Obama's National Conversation on Religion   [Mark Hemingway]

Asked about the Rev. Wright on Meet the Press Sunday, Obama again tried to distance himself:

I think that the American people understand that when I joined Trinity United Church of Christ, I was committing not to Pastor Wright, I was committing to a church and I was committing to Christ. And it is a wonderful church. It's a member of the United Church of Christ, a denomination that dates back to the battles around abolition.

The problem here is that trying to separate Wright from the UCC — a church body with a long history of radical politics — is near impossible. As I wrote last week:

While American conservatives have focused resources and talent on highlighting the alleged takeover of academic and political institutions by liberal activists since the 1960s, comparably little attention has been paid to the same development in churches.

[snip]

Jim Naughton, the director of communications for the Washington D.C., Episcopal diocese, claims “[politically liberal church bodies are] dealing with an attack funded by the same donors who have funded the establishment of the Heritage Foundation, the American Enterprise Institute, who fund The American Spectator magazine — the whole sort of intellectual infrastructure of the far right wing in this country has decided to target our mainline churches because it doesn’t like where they stand on social issues, on economic issues and to some extent on theological issues.”

Apparently, Naughton doesn’t pay much attention to the Episcopal Church’s own membership rolls: It’s not just the vast right wing conspiracy that has a problem with the politicization of these churches.
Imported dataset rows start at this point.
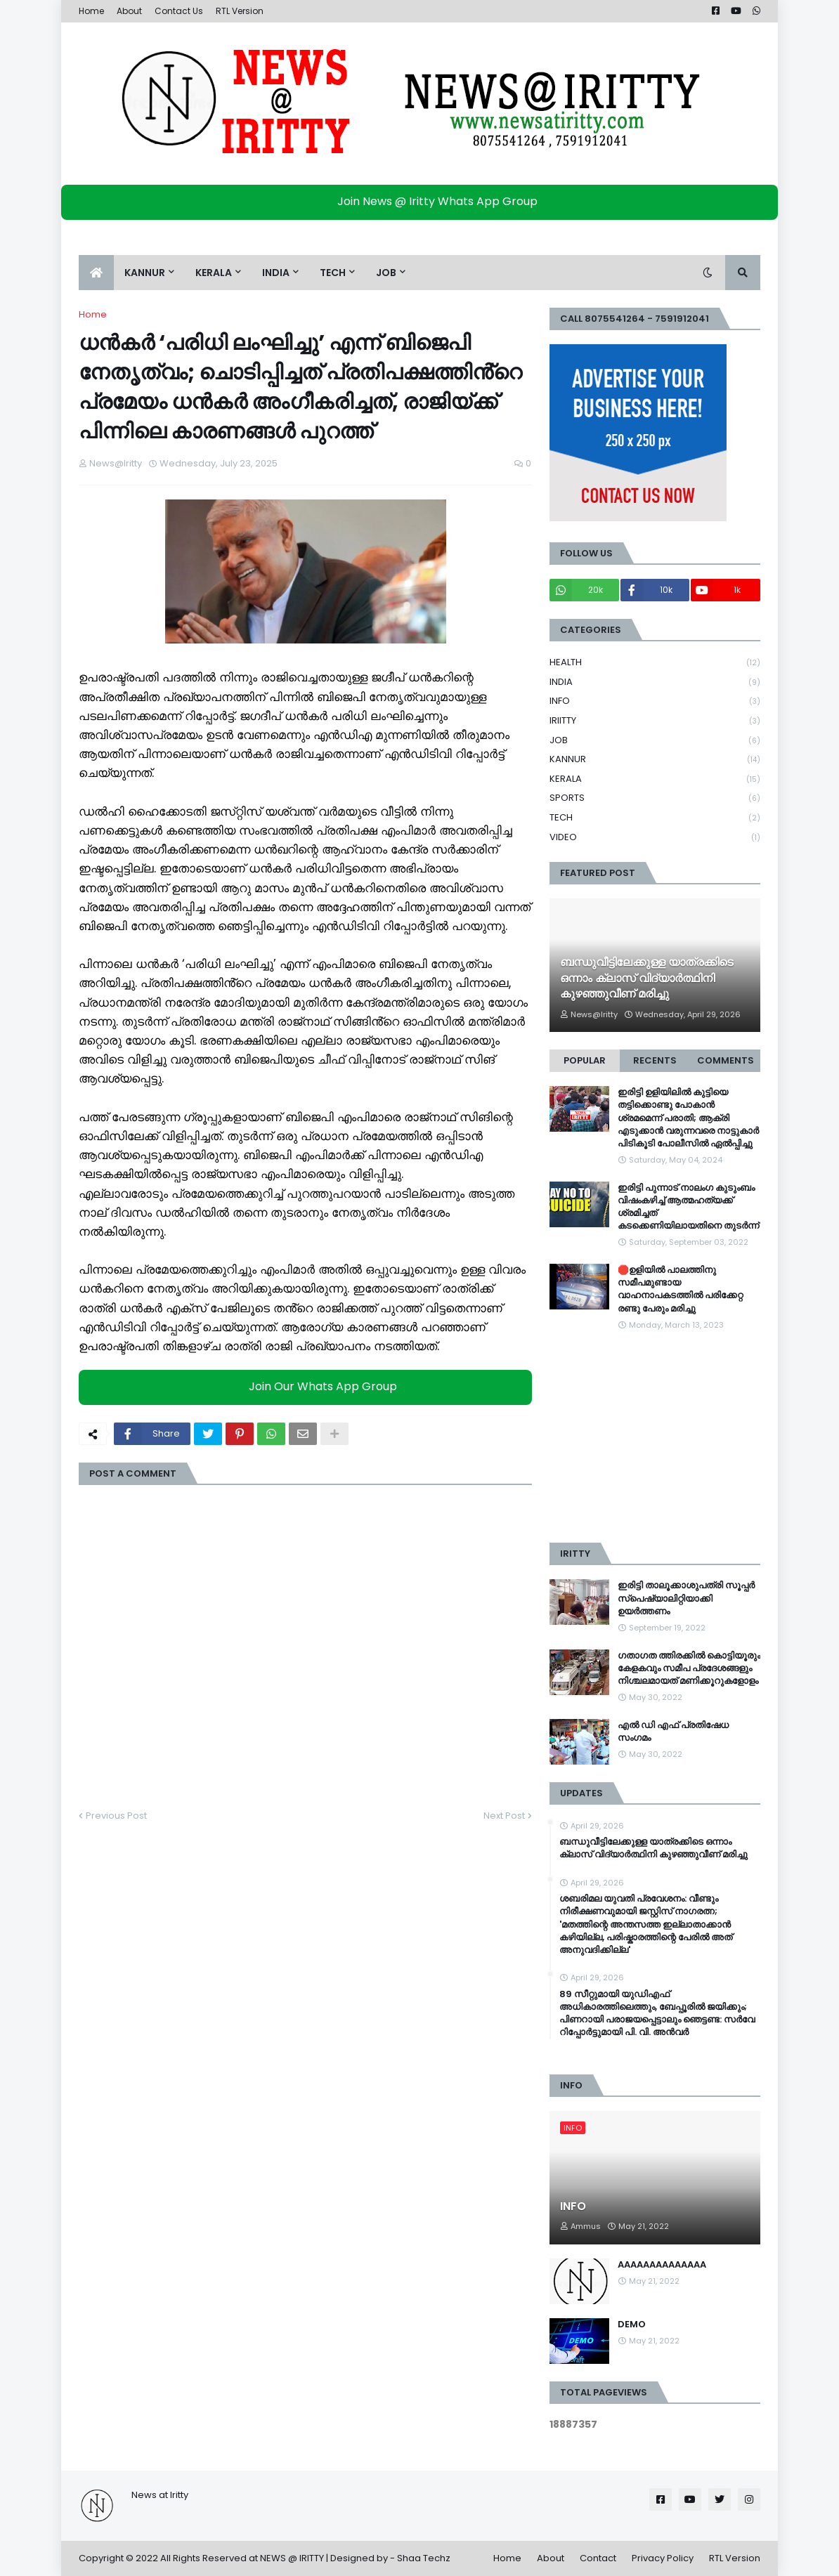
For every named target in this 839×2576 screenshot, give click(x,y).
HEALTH (654, 662)
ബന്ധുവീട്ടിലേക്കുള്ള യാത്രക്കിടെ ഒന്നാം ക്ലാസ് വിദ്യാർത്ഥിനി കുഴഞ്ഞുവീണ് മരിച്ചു (646, 978)
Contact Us (179, 11)
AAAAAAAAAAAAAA (662, 2264)
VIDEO (654, 837)
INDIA (654, 682)
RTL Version (240, 11)
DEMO (632, 2324)
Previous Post (116, 1815)
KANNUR (654, 759)
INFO (654, 701)
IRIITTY (654, 721)
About (129, 11)
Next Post (504, 1815)
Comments (725, 1060)
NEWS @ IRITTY (292, 2558)
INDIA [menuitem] (276, 273)
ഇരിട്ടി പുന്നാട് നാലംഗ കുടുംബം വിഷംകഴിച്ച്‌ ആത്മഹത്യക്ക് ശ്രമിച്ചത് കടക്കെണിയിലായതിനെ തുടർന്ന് (688, 1207)
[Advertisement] (654, 1437)
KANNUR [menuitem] (144, 273)
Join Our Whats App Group (309, 1387)
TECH (654, 818)
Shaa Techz (423, 2558)
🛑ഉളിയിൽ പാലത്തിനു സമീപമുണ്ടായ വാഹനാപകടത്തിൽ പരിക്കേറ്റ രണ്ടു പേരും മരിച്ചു (680, 1289)
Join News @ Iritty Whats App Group (423, 201)
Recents (655, 1060)
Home (91, 11)
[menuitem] (96, 272)
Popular (585, 1060)
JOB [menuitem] (386, 273)
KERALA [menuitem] (213, 273)
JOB (654, 740)
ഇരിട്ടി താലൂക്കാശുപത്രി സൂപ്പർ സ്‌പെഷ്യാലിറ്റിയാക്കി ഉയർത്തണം (686, 1598)
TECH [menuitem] (333, 273)
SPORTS (654, 798)
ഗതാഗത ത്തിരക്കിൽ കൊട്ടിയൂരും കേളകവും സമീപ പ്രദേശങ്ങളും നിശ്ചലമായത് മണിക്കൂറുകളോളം (689, 1668)
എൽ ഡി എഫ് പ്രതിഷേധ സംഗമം (673, 1731)
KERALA (654, 779)
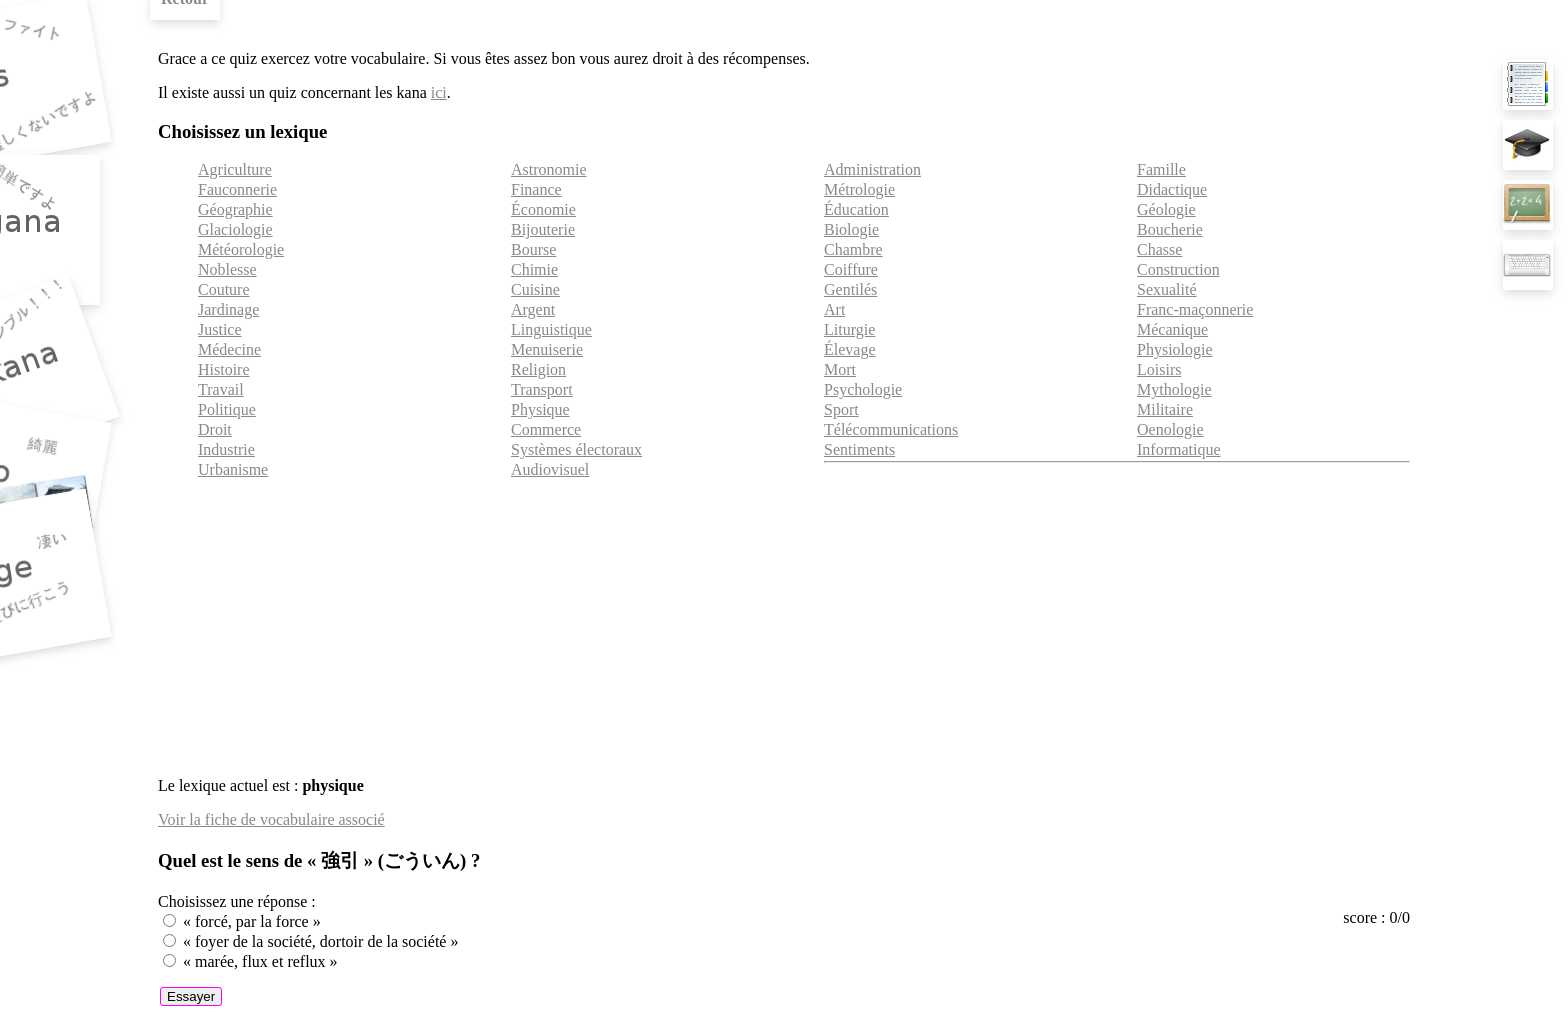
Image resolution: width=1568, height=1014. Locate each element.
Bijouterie (543, 229)
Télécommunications (891, 429)
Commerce (546, 429)
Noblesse (227, 269)
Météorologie (241, 249)
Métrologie (859, 189)
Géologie (1166, 209)
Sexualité (1167, 289)
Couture (224, 289)
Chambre (853, 249)
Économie (543, 209)
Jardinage (228, 309)
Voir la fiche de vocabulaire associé (271, 819)
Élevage (850, 349)
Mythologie (1174, 389)
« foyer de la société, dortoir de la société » (320, 941)
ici (439, 92)
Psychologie (863, 389)
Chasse (1159, 249)
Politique (227, 409)
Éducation (856, 209)
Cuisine (535, 289)
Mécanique (1172, 329)
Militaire (1165, 409)
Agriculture (235, 169)
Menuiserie (547, 349)
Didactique (1172, 189)
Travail (221, 389)
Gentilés (850, 289)
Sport (841, 409)
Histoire (224, 369)
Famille (1161, 169)
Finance (536, 189)
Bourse (533, 249)
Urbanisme (233, 469)
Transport (542, 389)
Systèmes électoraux (576, 449)
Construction (1178, 269)
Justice (220, 329)
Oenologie (1170, 429)
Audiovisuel (550, 469)
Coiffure (851, 269)
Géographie (235, 209)
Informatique (1179, 449)
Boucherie (1170, 229)
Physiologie (1175, 349)
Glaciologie (235, 229)
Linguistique (551, 329)
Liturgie (849, 329)
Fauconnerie (237, 189)
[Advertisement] (784, 621)
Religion (538, 369)
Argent (533, 309)
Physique (540, 409)
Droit (215, 429)
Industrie (226, 449)
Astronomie (549, 169)
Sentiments (859, 449)
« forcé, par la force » (252, 921)
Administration (872, 169)
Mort (840, 369)
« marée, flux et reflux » (260, 961)
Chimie (534, 269)
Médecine (229, 349)
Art (834, 309)
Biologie (851, 229)
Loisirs (1159, 369)
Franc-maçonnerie (1195, 309)
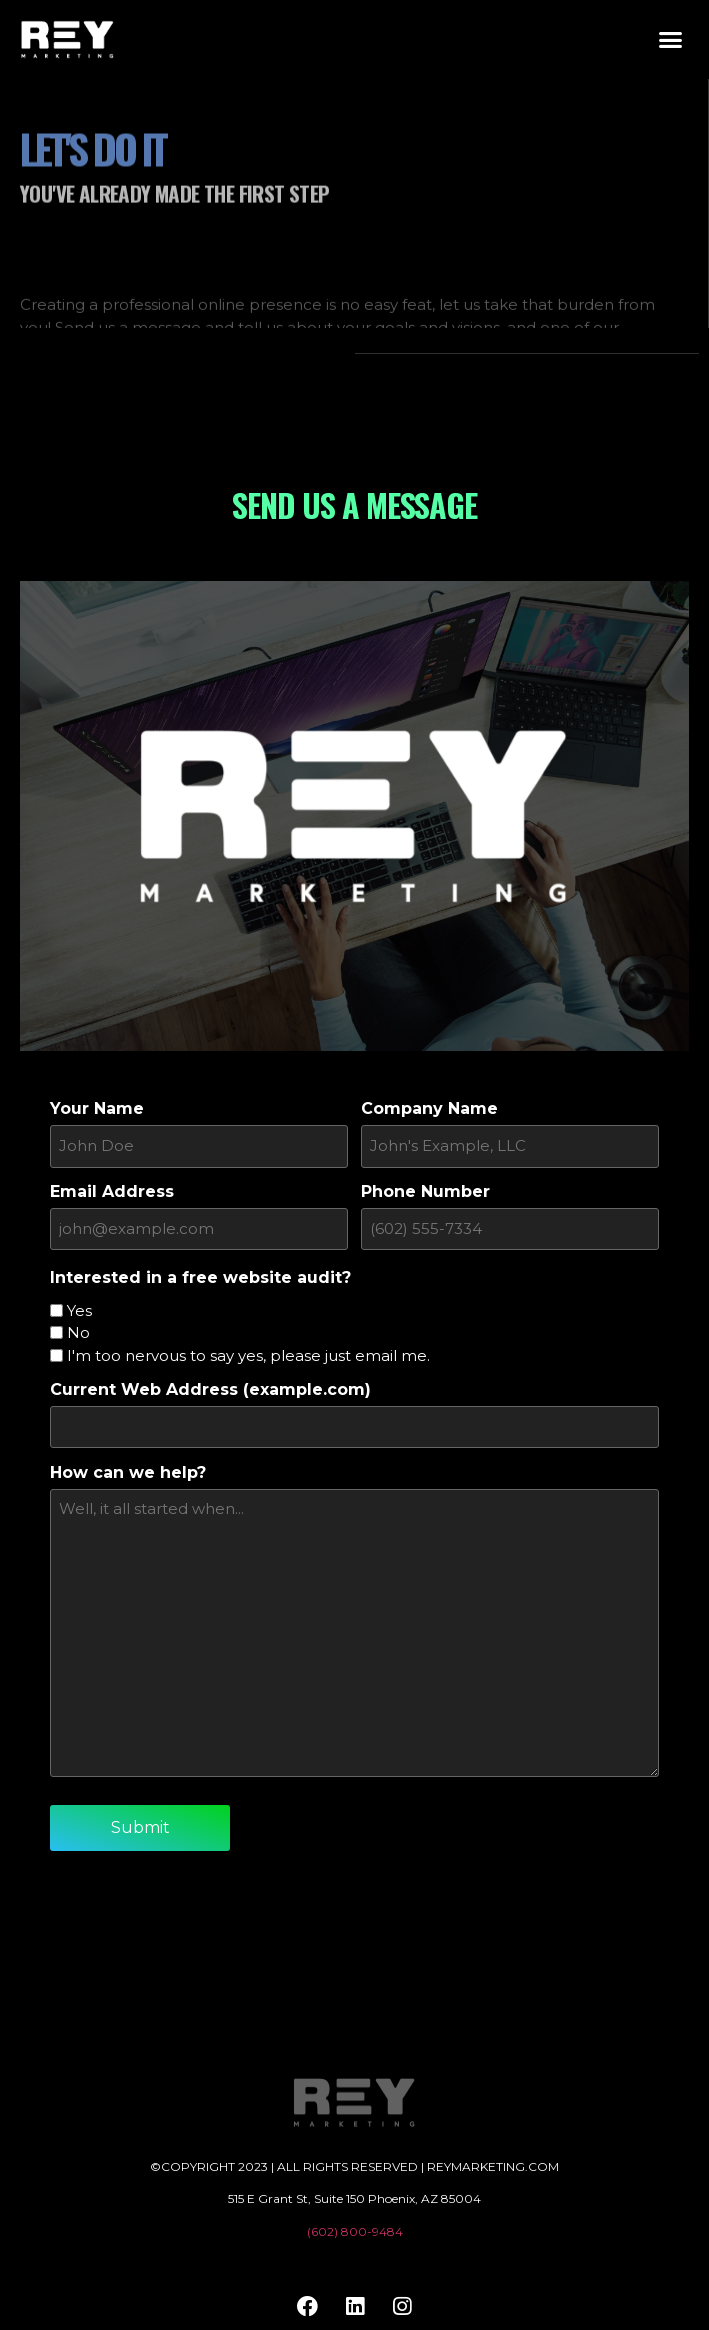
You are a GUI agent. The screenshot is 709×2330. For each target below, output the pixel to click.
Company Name (429, 1109)
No (78, 1328)
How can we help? (128, 1466)
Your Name (97, 1109)
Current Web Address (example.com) (210, 1386)
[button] (671, 40)
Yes (79, 1306)
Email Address (112, 1190)
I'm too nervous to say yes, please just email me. (248, 1351)
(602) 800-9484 (355, 2223)
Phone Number (425, 1190)
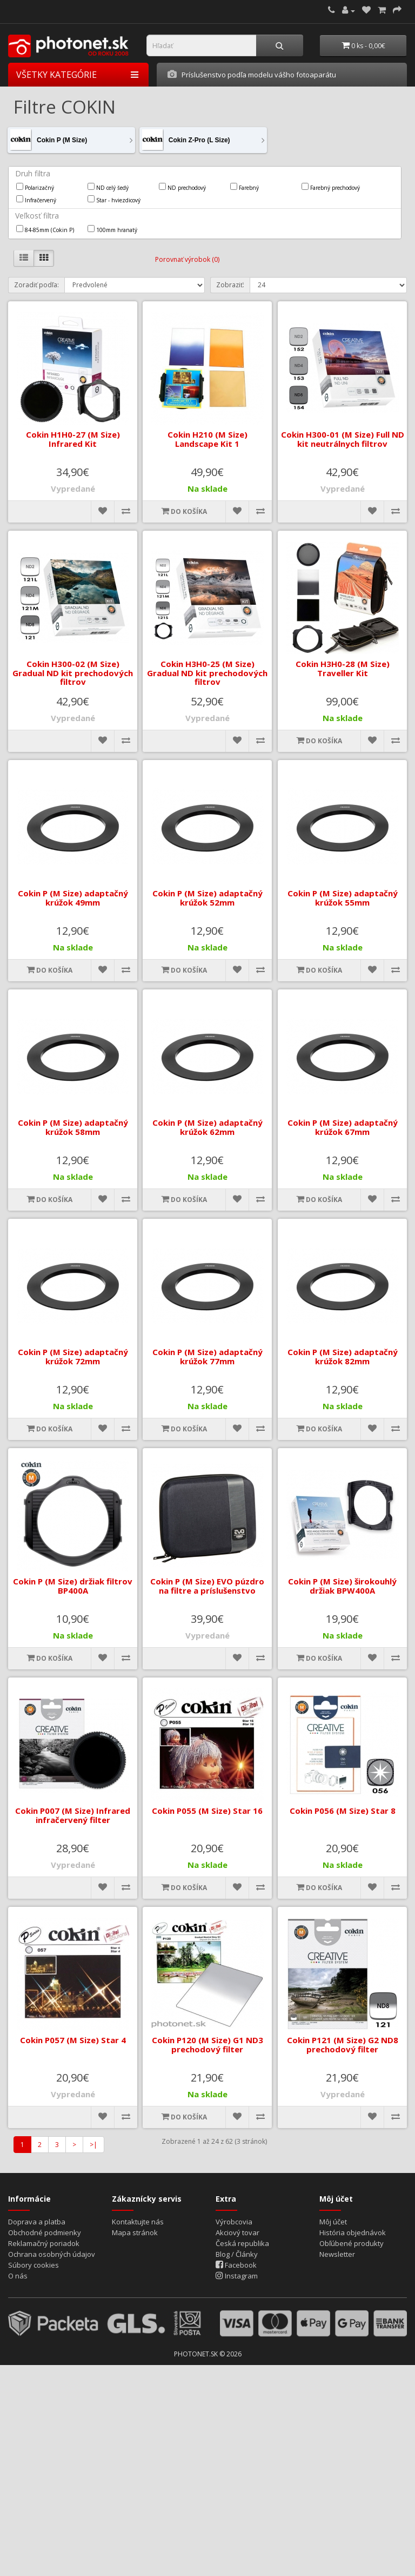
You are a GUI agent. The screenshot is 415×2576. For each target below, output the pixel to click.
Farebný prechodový (331, 187)
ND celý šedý (108, 187)
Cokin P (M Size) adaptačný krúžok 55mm (342, 898)
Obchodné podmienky (44, 2232)
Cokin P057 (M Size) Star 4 (73, 2040)
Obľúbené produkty (351, 2243)
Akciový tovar (237, 2232)
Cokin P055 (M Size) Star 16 (207, 1810)
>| (93, 2144)
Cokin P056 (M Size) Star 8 (342, 1810)
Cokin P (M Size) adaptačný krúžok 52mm (207, 898)
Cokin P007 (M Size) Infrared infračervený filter (72, 1815)
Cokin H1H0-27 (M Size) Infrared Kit (73, 439)
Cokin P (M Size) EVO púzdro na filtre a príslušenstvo (207, 1586)
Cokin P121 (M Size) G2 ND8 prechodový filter (342, 2045)
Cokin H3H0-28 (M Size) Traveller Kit (342, 668)
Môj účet (333, 2222)
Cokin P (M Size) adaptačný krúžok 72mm (73, 1356)
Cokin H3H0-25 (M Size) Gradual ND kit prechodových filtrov (207, 672)
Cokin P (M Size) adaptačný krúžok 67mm (342, 1127)
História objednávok (352, 2232)
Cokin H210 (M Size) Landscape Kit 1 (207, 439)
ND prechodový (182, 187)
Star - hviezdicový (114, 199)
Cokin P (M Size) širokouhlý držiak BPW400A (342, 1586)
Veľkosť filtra (37, 215)
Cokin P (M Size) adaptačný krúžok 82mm (342, 1356)
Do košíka (184, 511)
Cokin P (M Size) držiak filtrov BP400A (72, 1586)
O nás (18, 2276)
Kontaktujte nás (138, 2222)
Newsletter (337, 2254)
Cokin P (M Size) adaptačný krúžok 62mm (207, 1127)
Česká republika (242, 2243)
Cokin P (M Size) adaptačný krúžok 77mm (207, 1356)
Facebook (236, 2265)
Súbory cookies (33, 2265)
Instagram (237, 2276)
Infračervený (36, 199)
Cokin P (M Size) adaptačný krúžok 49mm (73, 898)
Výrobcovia (234, 2222)
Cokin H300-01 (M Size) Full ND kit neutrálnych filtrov (342, 439)
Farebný (244, 187)
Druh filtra (32, 173)
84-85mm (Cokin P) (45, 229)
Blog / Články (237, 2254)
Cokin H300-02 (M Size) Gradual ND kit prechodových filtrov (72, 672)
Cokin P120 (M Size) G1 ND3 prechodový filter (207, 2045)
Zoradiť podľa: (36, 284)
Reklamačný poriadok (43, 2243)
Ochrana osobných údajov (51, 2254)
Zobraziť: (230, 284)
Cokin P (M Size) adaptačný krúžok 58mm (73, 1127)
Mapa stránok (135, 2232)
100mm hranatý (112, 229)
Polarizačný (35, 187)
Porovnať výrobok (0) (187, 259)
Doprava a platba (36, 2222)
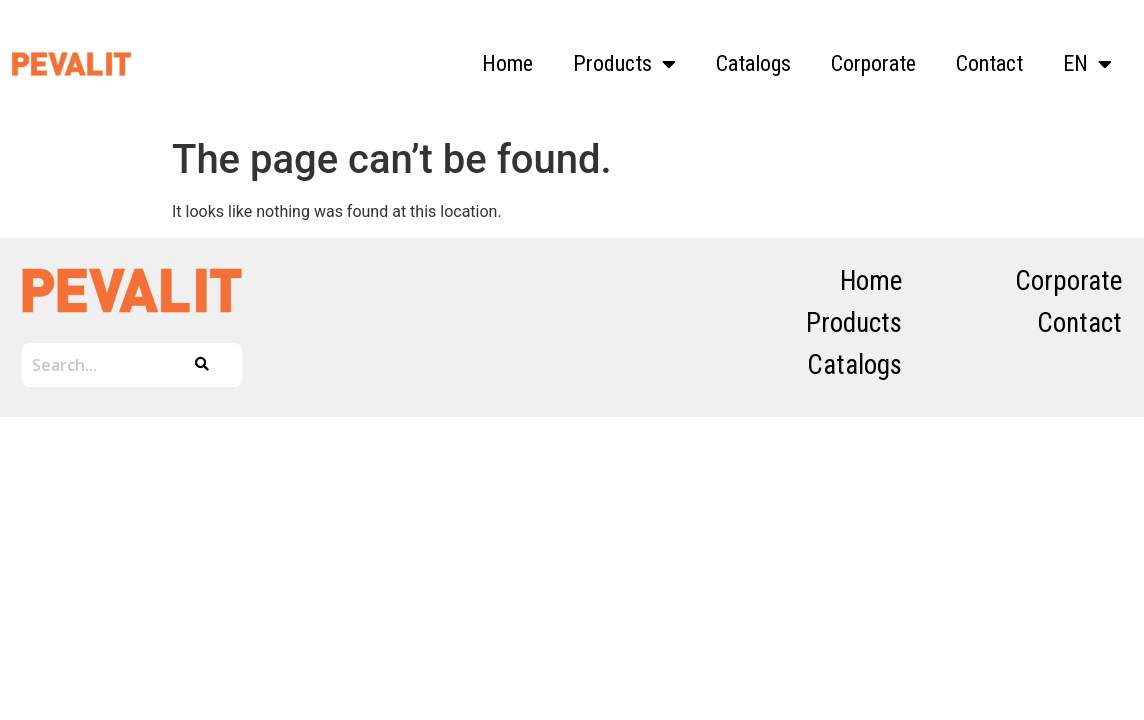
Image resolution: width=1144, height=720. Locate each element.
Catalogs (753, 63)
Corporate (873, 63)
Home (507, 63)
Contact (989, 63)
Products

It’s the laity that objects, and they’ve been voting with their feet. Nearly every one of these church bodies has been hemorrhaging members for decades now.

Case in point: the United Church of Christ, which has been grabbing headlines as the denomination of Barack Obama and the Rev. Jeremiah Wright, has lost some 40 percent of its membership over the last 40 years. When the Wright scandal broke, the church leadership vigorously defended Wright and his comments on the church's website and elsewhere. Is it any wonder that a church body that would embrace him is unpopular? The scandal with Wright isn't just that his views may represent a particular politician; it’s also that his identity politics and arrogance may reflect those of many denominational leaders.

Indeed, if Obama's trying to pledge his allegiance to the UCC over Wright, from a political standpoint that's not really preferable. Over at the UCC website you can find out why God wants you to protest the FCC over media consolidation, campaign against legislation that mandates employers verify the legal citizenship of employees, prevent social security privatization, participate in an “Economic Justice Young Adult Team Immersion Experience,” decry Wal-Mart's lack of “corporate social responsibility”, and understand that "safe and legal abortion is consistent with a woman’s right to follow the dictates of her own faith" and so on. Oh and let's not forget the time Rabbi Abraham Cooper, associate dean for the Simon Wiesenthal Center, called the UCC “functionally anti-Semitic.”

Now that he's disowned his pastor, I'm looking forward to Obama initiating a national conversation on religion to explain his church.